● **Required action**: Pictures stay out of the copy. Retype exactly the lines below from the one with "Screen dimensions: 777x653" through the one with "Image resolution: width=1121".

● **Data listing**:
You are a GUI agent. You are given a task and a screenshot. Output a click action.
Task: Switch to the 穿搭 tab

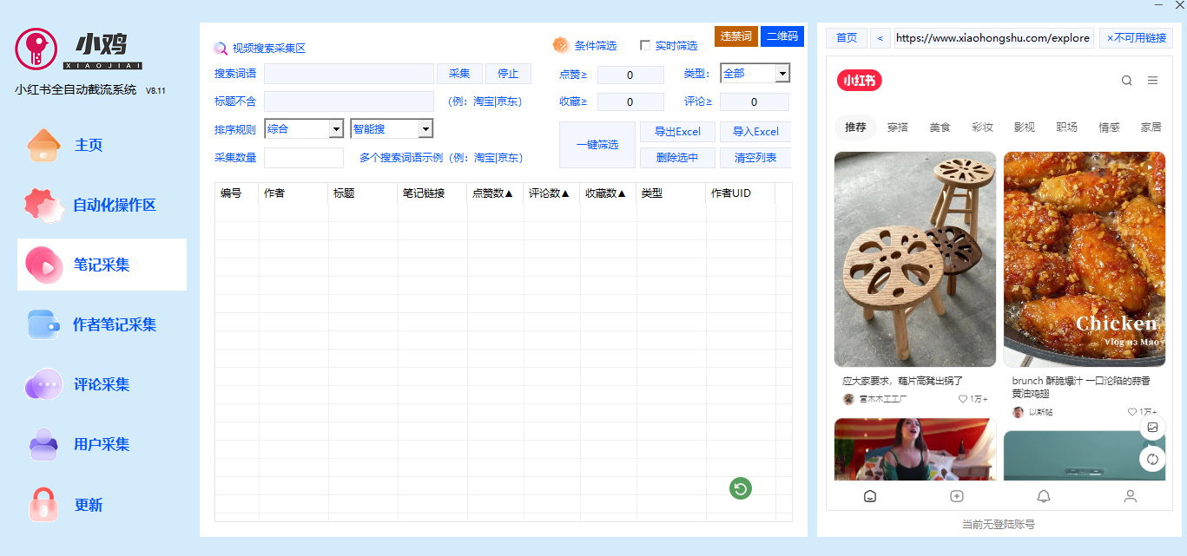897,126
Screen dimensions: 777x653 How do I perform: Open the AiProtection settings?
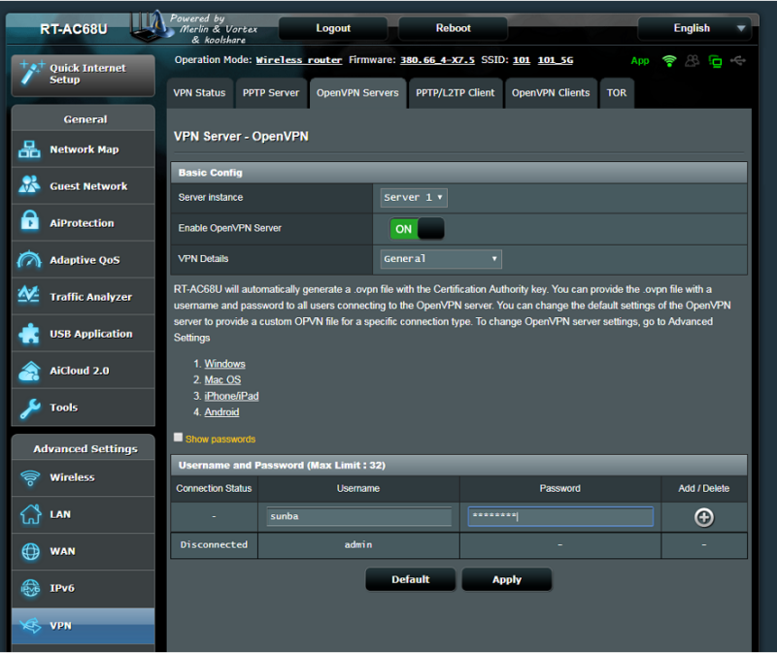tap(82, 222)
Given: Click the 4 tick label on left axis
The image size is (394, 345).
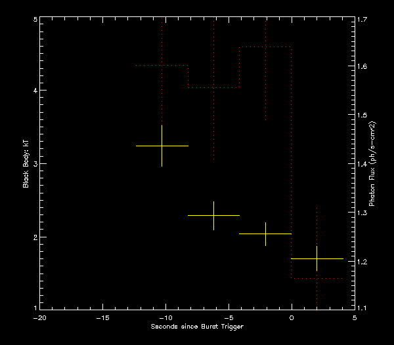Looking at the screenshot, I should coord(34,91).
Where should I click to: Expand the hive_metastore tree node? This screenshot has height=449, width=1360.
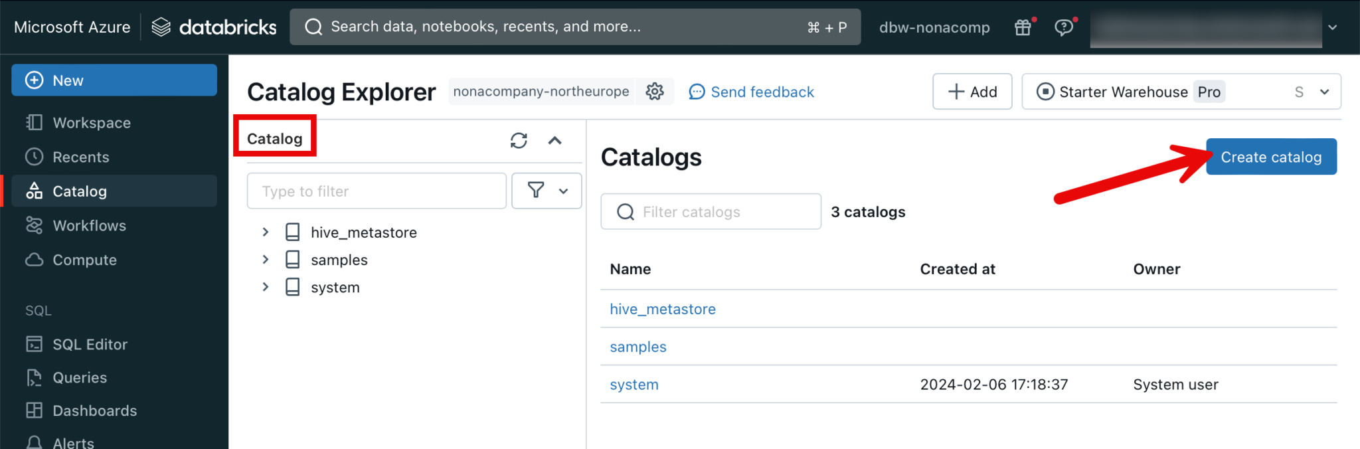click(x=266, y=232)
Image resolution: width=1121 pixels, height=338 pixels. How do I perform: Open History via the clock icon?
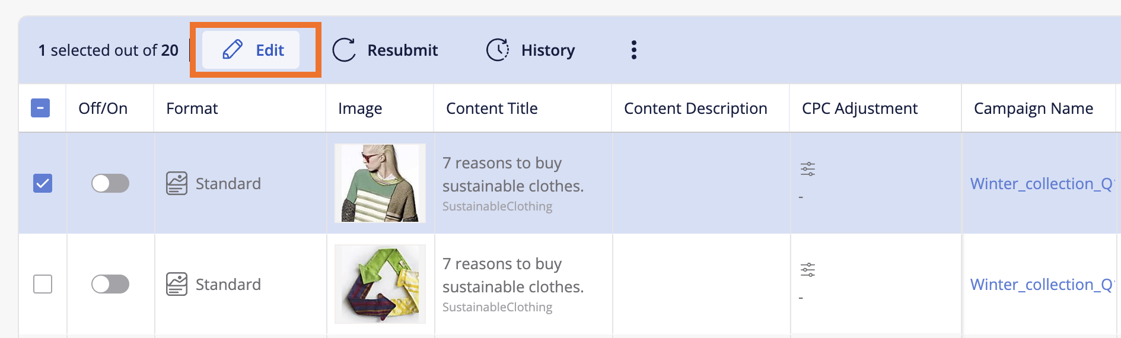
* * *
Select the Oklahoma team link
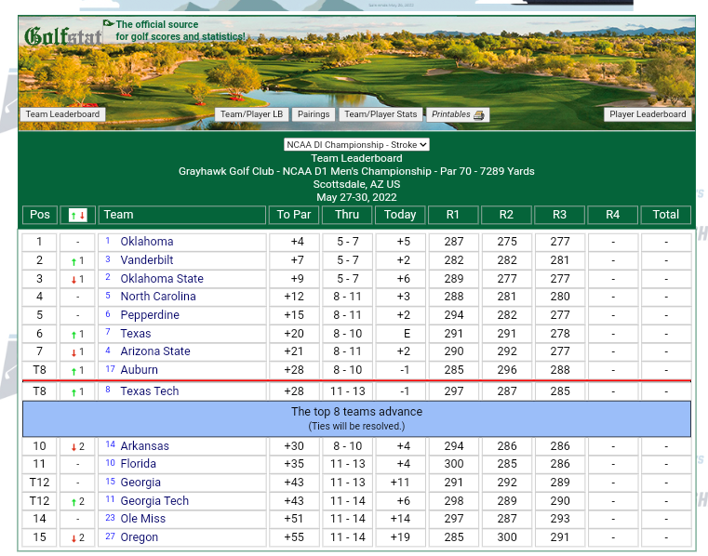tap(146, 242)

● **Expected answer**:
Screen dimensions: 777x653 How do I perform: Open the AiProtection settings?
tap(82, 222)
Given: Click the 4 tick label on left axis
The image size is (394, 345).
Looking at the screenshot, I should coord(34,91).
Where should I click to: Expand the hive_metastore tree node? This screenshot has height=449, width=1360.
click(x=266, y=232)
Image resolution: width=1121 pixels, height=338 pixels. How do I perform: Open History via the clock icon?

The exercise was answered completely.